| EXERCISE |
Find and return every line of the data that contains the word "dropdown".

| INPUT FOR THIS TASK |

————

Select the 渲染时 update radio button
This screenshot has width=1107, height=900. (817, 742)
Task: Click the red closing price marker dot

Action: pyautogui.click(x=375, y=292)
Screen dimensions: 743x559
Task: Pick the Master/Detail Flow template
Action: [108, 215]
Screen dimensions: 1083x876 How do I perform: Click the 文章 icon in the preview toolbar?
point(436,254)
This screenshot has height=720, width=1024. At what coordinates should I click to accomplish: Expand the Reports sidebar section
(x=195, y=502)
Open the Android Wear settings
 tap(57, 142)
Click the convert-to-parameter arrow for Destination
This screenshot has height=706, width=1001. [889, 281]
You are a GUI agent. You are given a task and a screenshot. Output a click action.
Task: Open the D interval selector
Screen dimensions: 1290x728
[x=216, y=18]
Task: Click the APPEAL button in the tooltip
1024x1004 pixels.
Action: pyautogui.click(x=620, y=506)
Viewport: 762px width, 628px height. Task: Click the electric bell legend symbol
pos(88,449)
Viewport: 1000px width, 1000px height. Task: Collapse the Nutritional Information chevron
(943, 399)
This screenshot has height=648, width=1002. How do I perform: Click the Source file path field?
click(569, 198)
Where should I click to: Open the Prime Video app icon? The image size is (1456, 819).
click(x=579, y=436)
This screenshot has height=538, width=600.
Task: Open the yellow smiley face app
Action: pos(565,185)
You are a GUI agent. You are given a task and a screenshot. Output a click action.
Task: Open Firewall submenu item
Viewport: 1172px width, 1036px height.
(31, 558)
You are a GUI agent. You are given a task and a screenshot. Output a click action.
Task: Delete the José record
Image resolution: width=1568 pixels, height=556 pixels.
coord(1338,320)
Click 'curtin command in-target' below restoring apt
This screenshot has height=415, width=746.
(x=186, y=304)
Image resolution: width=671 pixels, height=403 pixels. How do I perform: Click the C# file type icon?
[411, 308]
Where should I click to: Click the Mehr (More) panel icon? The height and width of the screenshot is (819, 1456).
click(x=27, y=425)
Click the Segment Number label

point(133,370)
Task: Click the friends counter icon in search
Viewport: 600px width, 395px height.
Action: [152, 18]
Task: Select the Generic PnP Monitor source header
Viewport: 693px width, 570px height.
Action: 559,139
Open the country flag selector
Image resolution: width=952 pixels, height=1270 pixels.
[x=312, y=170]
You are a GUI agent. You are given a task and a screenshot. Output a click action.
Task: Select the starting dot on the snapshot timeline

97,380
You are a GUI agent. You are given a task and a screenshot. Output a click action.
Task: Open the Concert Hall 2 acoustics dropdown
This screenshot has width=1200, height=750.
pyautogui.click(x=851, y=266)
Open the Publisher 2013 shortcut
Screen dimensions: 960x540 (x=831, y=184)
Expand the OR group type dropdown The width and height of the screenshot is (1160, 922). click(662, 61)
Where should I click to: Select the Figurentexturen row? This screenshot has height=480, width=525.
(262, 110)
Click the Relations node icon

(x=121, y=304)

————

| FINISHED EXERCISE |
Task: Open the Concert Hall 2 acoustics dropdown
Expand the OR group type dropdown The width and height of the screenshot is (1160, 922). click(662, 61)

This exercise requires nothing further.